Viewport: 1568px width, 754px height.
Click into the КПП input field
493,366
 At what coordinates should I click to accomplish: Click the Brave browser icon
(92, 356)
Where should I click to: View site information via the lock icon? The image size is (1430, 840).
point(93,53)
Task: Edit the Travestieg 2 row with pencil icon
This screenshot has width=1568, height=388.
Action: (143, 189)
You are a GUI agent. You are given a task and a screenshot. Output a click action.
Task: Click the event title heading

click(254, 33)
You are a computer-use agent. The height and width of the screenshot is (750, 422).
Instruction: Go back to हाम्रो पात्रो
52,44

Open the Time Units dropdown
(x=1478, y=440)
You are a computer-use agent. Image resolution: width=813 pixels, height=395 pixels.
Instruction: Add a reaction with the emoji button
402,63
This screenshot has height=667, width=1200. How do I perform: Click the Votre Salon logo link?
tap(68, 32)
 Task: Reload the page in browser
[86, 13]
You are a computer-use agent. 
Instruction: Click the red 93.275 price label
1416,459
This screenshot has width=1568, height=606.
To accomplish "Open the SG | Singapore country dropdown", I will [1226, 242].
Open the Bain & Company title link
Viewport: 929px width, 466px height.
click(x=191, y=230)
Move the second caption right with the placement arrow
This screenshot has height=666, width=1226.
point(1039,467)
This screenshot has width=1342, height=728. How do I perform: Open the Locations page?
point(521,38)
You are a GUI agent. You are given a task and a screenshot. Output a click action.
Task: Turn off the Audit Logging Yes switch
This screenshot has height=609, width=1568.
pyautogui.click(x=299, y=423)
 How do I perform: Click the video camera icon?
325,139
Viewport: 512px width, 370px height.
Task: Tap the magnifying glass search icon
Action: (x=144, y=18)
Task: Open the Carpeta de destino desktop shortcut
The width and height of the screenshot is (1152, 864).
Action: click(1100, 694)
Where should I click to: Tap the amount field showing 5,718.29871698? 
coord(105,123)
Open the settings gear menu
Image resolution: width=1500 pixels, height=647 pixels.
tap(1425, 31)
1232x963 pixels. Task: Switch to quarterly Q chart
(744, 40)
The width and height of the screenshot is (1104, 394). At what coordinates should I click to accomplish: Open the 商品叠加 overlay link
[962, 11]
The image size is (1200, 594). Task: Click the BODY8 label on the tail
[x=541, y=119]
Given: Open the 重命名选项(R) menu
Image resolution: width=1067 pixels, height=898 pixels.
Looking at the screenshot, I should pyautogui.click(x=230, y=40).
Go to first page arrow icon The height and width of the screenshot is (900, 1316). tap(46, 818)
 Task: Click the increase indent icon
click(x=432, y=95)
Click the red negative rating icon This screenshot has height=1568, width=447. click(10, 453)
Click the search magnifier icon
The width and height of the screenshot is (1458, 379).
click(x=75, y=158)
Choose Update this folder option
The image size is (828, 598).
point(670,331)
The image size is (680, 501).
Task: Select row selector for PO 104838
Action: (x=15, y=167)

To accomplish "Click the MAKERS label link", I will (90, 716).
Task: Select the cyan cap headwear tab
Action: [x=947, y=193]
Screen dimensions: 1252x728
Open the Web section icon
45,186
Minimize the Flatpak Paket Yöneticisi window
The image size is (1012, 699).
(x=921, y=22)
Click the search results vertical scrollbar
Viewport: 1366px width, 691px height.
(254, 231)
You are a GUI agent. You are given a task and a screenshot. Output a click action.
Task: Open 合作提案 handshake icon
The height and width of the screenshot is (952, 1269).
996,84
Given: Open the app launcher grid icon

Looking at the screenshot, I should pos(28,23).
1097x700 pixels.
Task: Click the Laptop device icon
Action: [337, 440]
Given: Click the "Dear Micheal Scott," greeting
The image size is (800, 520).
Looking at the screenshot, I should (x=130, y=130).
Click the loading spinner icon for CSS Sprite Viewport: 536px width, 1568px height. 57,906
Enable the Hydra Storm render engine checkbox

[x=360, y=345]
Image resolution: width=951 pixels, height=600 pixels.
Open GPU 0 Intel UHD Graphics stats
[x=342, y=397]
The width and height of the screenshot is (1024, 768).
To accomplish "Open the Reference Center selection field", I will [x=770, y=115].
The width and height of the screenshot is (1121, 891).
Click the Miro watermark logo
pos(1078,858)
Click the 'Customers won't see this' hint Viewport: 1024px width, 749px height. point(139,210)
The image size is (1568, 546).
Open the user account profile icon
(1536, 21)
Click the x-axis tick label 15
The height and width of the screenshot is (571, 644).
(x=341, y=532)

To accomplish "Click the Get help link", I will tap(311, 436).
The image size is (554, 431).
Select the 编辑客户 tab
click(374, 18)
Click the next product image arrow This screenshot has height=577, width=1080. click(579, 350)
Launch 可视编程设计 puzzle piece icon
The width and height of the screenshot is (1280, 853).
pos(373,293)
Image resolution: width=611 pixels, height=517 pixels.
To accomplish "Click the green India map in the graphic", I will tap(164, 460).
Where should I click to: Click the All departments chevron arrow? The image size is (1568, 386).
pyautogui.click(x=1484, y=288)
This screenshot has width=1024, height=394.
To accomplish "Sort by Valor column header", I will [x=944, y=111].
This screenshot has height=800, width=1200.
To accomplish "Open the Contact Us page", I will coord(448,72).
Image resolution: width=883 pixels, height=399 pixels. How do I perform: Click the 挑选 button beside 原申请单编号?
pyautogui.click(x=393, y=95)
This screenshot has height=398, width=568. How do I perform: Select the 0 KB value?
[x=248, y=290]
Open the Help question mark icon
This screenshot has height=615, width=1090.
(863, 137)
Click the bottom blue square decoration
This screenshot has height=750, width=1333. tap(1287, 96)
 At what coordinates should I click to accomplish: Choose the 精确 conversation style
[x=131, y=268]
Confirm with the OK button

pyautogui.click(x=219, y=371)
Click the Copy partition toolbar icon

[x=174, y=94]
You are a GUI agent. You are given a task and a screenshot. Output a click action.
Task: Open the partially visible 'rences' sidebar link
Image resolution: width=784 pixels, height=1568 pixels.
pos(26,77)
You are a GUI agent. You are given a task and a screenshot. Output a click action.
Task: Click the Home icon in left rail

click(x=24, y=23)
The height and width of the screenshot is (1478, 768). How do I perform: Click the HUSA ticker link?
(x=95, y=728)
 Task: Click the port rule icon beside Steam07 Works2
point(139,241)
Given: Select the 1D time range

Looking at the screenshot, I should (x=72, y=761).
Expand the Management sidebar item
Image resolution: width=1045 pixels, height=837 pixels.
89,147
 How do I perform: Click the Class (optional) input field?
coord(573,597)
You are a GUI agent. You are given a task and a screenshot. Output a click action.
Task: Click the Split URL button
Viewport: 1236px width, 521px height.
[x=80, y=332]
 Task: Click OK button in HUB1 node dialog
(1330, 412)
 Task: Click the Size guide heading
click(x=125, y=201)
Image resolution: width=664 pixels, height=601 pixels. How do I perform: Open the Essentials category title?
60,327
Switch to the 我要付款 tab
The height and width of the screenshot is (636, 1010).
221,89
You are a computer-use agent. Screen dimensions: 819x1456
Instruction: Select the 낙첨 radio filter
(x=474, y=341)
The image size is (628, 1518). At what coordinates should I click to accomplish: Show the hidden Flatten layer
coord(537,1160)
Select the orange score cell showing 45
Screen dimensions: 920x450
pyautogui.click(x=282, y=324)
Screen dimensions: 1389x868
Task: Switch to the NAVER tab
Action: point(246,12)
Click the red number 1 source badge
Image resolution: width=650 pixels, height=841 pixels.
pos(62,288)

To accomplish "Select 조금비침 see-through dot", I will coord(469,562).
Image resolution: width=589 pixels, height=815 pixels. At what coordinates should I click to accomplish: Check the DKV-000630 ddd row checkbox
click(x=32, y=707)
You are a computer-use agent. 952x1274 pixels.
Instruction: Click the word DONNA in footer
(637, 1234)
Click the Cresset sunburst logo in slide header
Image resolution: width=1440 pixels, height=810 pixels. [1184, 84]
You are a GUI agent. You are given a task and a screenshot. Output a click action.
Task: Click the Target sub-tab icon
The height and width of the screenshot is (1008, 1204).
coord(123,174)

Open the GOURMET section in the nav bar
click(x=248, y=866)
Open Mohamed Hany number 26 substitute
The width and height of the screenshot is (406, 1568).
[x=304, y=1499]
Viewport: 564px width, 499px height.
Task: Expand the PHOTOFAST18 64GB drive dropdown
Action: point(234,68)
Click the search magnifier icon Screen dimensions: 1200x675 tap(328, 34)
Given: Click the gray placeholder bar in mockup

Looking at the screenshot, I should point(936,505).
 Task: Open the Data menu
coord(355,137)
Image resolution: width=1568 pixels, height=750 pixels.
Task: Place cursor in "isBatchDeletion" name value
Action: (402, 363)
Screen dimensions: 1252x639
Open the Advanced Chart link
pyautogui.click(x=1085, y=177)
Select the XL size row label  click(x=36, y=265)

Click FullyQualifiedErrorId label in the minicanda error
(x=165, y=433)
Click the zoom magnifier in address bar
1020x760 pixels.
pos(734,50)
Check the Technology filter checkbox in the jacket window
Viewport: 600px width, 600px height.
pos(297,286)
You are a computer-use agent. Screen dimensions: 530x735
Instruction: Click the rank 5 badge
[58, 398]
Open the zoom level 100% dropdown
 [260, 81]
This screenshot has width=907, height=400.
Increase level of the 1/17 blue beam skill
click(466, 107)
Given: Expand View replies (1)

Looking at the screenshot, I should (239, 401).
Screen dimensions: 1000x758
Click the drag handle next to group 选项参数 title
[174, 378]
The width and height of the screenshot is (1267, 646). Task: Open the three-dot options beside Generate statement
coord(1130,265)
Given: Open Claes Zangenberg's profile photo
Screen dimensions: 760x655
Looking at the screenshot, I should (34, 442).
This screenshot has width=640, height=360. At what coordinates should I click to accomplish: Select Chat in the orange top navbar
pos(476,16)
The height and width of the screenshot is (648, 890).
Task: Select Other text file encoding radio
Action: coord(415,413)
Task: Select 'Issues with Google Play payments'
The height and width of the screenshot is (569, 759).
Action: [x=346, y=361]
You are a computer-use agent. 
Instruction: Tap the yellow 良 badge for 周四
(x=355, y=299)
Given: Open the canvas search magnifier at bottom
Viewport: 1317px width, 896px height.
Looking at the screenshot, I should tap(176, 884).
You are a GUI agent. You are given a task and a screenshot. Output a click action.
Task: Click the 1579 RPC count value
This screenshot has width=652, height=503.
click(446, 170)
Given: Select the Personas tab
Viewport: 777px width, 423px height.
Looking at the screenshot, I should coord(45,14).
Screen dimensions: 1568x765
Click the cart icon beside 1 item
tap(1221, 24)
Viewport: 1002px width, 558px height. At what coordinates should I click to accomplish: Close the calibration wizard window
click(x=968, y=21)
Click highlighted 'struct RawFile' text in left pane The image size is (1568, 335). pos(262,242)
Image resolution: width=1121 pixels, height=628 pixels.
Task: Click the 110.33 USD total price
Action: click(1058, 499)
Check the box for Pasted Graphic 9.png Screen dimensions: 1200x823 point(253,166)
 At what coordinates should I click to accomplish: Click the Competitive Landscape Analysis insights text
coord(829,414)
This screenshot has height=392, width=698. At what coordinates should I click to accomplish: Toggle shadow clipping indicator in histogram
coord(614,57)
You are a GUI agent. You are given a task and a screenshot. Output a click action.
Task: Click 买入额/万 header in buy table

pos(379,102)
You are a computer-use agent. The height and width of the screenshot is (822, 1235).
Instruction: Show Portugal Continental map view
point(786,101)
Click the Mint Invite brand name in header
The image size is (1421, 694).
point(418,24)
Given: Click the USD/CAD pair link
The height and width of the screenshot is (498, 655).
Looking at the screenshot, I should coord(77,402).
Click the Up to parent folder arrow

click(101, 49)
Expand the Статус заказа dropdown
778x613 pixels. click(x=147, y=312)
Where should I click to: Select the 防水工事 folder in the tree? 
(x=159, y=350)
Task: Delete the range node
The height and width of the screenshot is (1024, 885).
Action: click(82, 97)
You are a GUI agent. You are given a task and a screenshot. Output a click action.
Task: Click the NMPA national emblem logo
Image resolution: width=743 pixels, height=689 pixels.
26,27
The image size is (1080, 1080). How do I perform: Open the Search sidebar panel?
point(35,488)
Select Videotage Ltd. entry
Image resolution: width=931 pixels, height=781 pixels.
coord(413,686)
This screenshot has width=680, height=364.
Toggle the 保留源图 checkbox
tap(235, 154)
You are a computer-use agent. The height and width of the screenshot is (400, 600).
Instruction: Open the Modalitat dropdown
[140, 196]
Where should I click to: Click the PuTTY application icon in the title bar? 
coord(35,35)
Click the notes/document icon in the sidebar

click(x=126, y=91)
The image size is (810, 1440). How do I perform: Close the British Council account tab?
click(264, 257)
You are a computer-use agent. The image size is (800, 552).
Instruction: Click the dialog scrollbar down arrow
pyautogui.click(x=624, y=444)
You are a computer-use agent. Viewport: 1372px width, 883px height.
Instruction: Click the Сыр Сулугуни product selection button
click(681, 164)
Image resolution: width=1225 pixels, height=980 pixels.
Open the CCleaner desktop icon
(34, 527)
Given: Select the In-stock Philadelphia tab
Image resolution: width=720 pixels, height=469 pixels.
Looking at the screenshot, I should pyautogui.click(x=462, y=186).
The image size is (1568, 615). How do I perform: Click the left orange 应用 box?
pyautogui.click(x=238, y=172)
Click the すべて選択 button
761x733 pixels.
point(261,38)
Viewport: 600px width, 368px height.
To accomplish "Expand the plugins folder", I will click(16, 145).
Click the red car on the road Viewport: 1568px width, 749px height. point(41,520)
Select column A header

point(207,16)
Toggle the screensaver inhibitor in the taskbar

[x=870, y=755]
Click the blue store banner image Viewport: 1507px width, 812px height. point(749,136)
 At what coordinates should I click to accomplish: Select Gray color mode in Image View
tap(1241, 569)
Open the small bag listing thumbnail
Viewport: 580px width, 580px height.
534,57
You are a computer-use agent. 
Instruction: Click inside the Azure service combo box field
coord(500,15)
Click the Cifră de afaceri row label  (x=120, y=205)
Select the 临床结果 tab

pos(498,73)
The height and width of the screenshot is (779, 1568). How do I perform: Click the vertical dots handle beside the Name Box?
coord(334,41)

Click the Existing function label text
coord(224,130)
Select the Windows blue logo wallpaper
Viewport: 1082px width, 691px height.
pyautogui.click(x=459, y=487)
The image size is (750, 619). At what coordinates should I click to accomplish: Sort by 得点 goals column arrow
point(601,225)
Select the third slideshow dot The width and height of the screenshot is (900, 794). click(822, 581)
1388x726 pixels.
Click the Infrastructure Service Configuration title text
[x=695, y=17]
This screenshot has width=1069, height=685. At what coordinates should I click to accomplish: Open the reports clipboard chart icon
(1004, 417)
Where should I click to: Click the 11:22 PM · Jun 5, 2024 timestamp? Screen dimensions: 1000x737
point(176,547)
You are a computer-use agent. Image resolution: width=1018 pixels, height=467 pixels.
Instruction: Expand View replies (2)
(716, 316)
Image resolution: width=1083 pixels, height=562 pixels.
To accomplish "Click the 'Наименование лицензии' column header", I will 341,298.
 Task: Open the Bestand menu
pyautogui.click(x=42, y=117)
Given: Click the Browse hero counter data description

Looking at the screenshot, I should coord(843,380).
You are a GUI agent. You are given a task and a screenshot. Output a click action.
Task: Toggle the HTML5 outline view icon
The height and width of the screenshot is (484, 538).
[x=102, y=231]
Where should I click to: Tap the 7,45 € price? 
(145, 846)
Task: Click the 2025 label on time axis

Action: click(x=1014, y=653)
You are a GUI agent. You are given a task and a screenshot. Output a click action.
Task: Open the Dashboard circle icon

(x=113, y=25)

- EXERCISE INSTRUCTIONS:
Produce only the lines from the line containing "The image size is (1200, 594)." through the line containing "The width and height of the screenshot is (1024, 768).", inclusive of both, exactly as they stand in the entries above.

- ANSWER TO THE PROBLEM:
The image size is (1200, 594). Task: Click the BODY8 label on the tail
[x=541, y=119]
Given: Open the 重命名选项(R) menu
Image resolution: width=1067 pixels, height=898 pixels.
Looking at the screenshot, I should pyautogui.click(x=230, y=40).
Go to first page arrow icon The height and width of the screenshot is (900, 1316). tap(46, 818)
 Task: Click the increase indent icon
click(x=432, y=95)
Click the red negative rating icon This screenshot has height=1568, width=447. click(10, 453)
Click the search magnifier icon
The width and height of the screenshot is (1458, 379).
click(x=75, y=158)
Choose Update this folder option
The image size is (828, 598).
point(670,331)
The image size is (680, 501).
Task: Select row selector for PO 104838
Action: (x=15, y=167)

To accomplish "Click the MAKERS label link", I will (90, 716).
Task: Select the cyan cap headwear tab
Action: [x=947, y=193]
Screen dimensions: 1252x728
Open the Web section icon
45,186
Minimize the Flatpak Paket Yöneticisi window
The image size is (1012, 699).
(x=921, y=22)
Click the search results vertical scrollbar
Viewport: 1366px width, 691px height.
(254, 231)
You are a GUI agent. You are given a task and a screenshot. Output a click action.
Task: Open 合作提案 handshake icon
The height and width of the screenshot is (952, 1269).
996,84
Given: Open the app launcher grid icon

Looking at the screenshot, I should pos(28,23).
1097x700 pixels.
Task: Click the Laptop device icon
Action: [337, 440]
Given: Click the "Dear Micheal Scott," greeting
The image size is (800, 520).
Looking at the screenshot, I should (x=130, y=130).
Click the loading spinner icon for CSS Sprite Viewport: 536px width, 1568px height. 57,906
Enable the Hydra Storm render engine checkbox

[x=360, y=345]
Image resolution: width=951 pixels, height=600 pixels.
Open GPU 0 Intel UHD Graphics stats
[x=342, y=397]
The width and height of the screenshot is (1024, 768).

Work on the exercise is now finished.